Joseph Sullivan, the former chief security officer of Uber, has been sentenced to three years of probation instead of jail time for his involvement in covering up a cyber-attack from authorities.
Sullivan was convicted of making a payment of $100,000 to hackers who had gained unauthorized access to 57 million records of Uber customers, which included personal information such as names and phone numbers.
In addition to probation, he has been ordered to pay a $50,000 fine and perform 200 hours of community service. Initially, prosecutors had requested a 15-month prison sentence. Sullivan was also found guilty of impeding an investigation conducted by the Federal Trade Commission.
Judge William Orrick, as reported by the Wall Street Journal, stated that he showed leniency to Sullivan due to the unique nature of the case and the individual’s character.
“If there are more, people should expect to spend time in custody, regardless of anything, and I hope everybody here recognises that,” he said.
In 2015, Sullivan assumed the position of Uber’s chief security officer.

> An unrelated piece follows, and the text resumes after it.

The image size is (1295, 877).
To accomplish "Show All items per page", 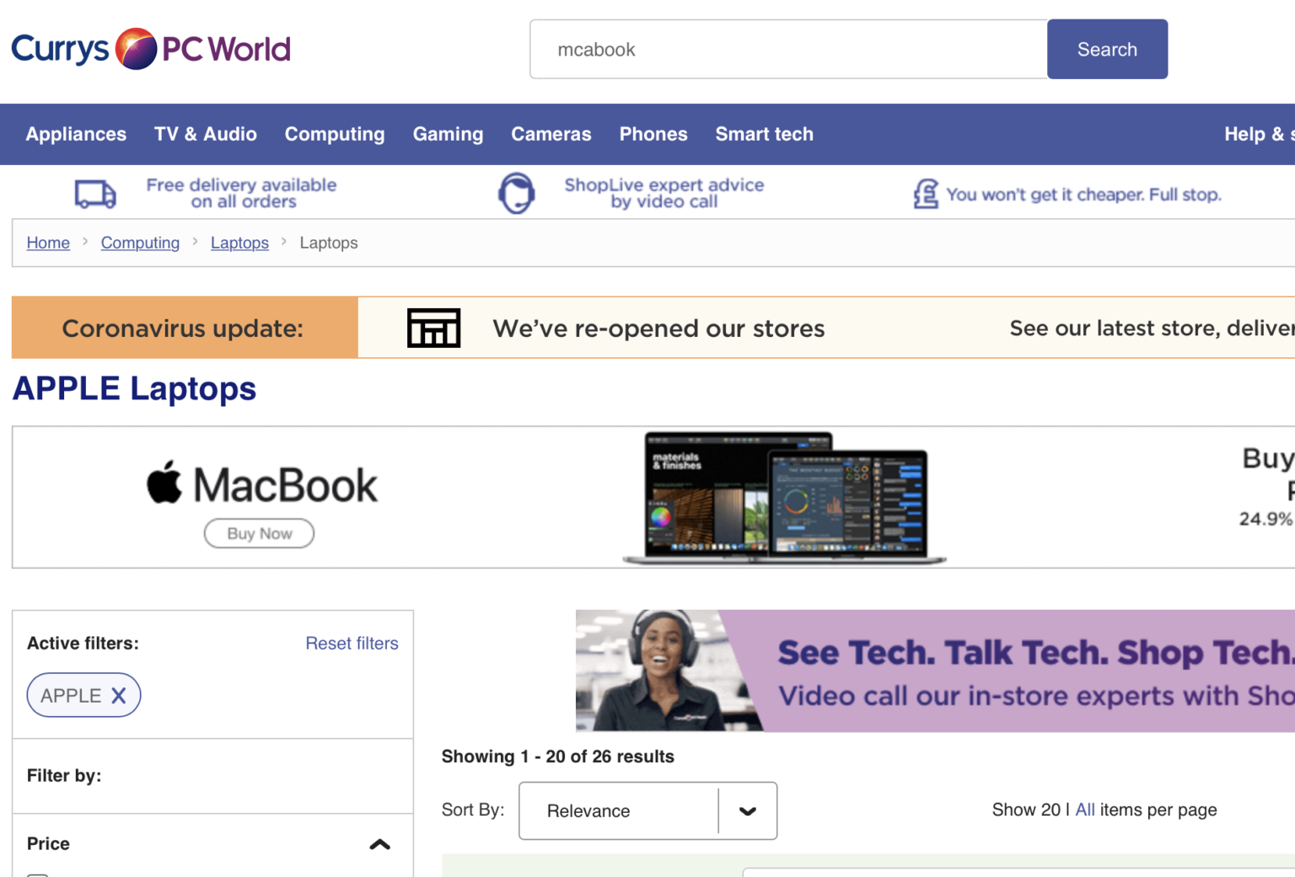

According to the US Department of Justice (DOJ), in November 2016, the individuals who launched an attack on Uber sent an email to Sullivan, informing him that they had obtained a substantial amount of data and would delete it in exchange for a ransom.
Sullivan’s team members confirmed that data, including records of 57 million Uber users and 600,000 driver’s license numbers, had indeed been stolen.
Based on the DOJ’s account, Sullivan coordinated the payment of $100,000 to the hackers, contingent upon their signing non-disclosure agreements prohibiting them from revealing the breach to anyone.
Disguised as a “bug bounty,” a reward typically given to cybersecurity researchers who identify and disclose vulnerabilities to facilitate their resolution, the payment was made to the hackers in December 2016.
Subsequently, in 2019, the hackers were charged with conspiracy and pleaded guilty to the charges.